FIG. 1 is a side view showing a configuration of a lightning arrester according to Embodiment 1 of the present invention.

FIG. 2 is an exploded perspective view showing a configuration of an electrode of a lightning arrester according to Embodiment 2 of the present invention.

FIG. 3 is a side sectional view showing a configuration of an electrode part of a lightning arrester according to Embodiment 3 of the present invention.

4A and 4B show a configuration of an electrode tip of a lightning arrester according to Embodiment 4 of the present invention, wherein FIG. 4A is a front view and FIG. 4B is a bottom view.

FIG. 5 is a side view showing a configuration of a conventional lightning arrester.

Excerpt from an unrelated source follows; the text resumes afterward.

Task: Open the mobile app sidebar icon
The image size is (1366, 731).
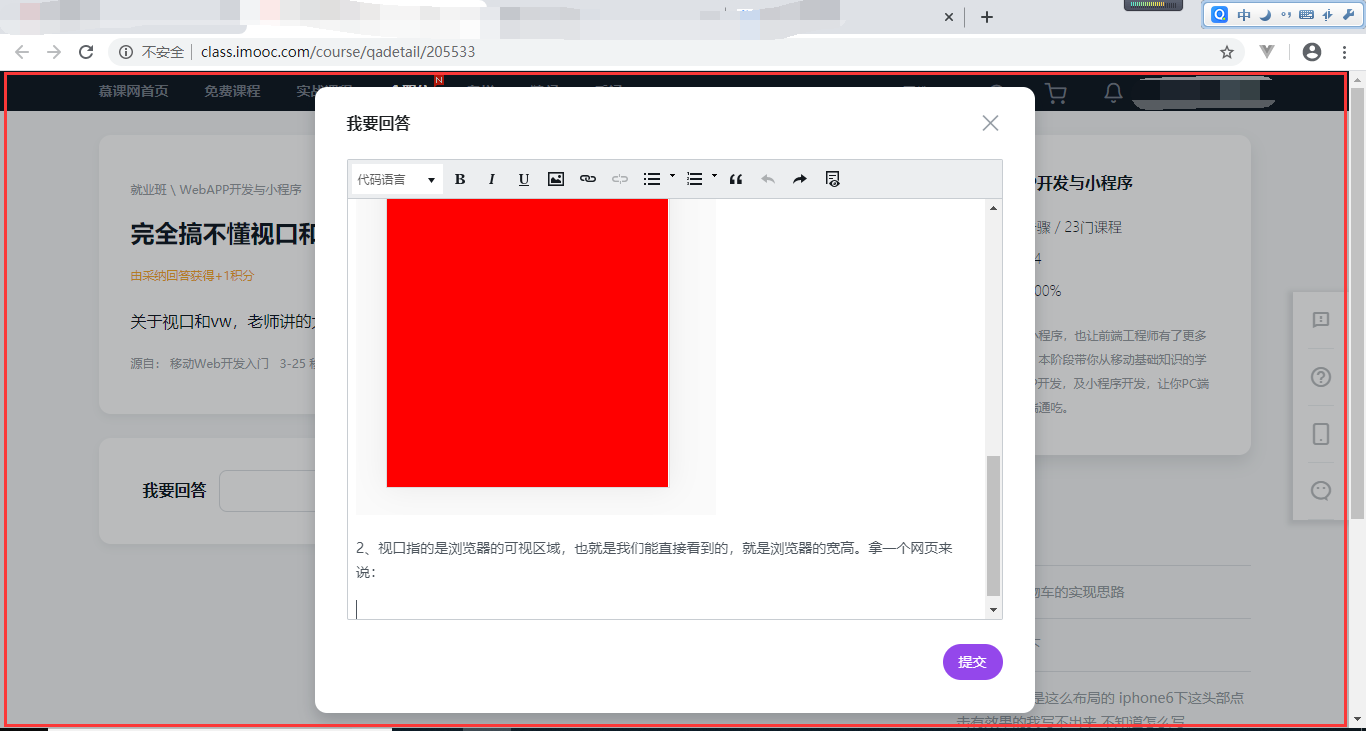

FIG. 6 is a characteristic diagram illustrating a relationship between a transmission voltage and an arrester operating current when the arrester operates.

[Explanation of symbols]

Reference Signs List 11 support arm, 12 insulator, 13 power line support bracket, 14 power line, 15 lightning arrester main body, 16 insulating container, 17 lightning arrester, 18 first electrode, 18a, 19
a Discharge part, 19 second electrode, 22 coil piece, 22
a, 23a intermittent part, 23 insulating spacer, 24 conductive spacer, 26 first magnetic body, 27 second magnetic body,
28 insulating member, 28a through hole, 30 electrodes, G discharge gap, F magnetic field.

Claims (4)

[Claims] 1. An insulator suspended from one side of a fixed support arm, a power line support bracket provided on the bottom of the insulator to support a power line overhead, and a lightning arrester element formed in a tubular insulating container. A lightning arrester main body suspended from the other of the support arms, a first electrode having one end fixed to the bottom of the lightning arrester main body and the other end serving as a discharge portion, and one end fixed to the power line support bracket and the other end Becomes the discharge section and the first
A lightning arrester comprising: a first electrode and a second electrode opposed to the first electrode via a discharge gap, wherein at least one of the two electrodes is formed in a coil shape. 2. An insulator suspended from one side of a fixed support arm, a power line support bracket provided on a bottom portion of the insulator to support the power line overhead, and a lightning arrester element formed in a tubular insulating container. A lightning arrester main body suspended from the other of the support arms, a first electrode having one end fixed to the bottom of the lightning arrester main body and the other end serving as a discharge portion, and one end fixed to the power line support bracket and the other end Becomes the discharge section and the first
A lightning arrester provided with a first electrode and a second electrode facing each other via a discharge gap, wherein at least one of the two electrodes is formed in a ring shape having an intermittent portion, and a current path is formed from one end to the other end. A plurality of coil pieces stacked with the intermittent part shifted in the circumferential direction, and the other end side of one of the coil pieces adjacent to the intermittent part formed in a ring shape having the intermittent part and the other coil piece adjacent thereto An insulating spacer inserted between the coil pieces so as to be located at positions corresponding to one end of the coil piece, and one of the other end of the coil piece and the other of the coil piece inserted into the intermittent portion of the insulating spacer. And a conductive spacer that is in contact with one end of the lightning arrester. 3. The lightning arrester according to claim 1, wherein the electrode is provided with a magnetic material in a space formed at the center. 4. An insulating member having an arc-extinguishing gas generated by heating and having at least one through-hole is fixed to a discharge portion of the electrode. The lightning arrester described.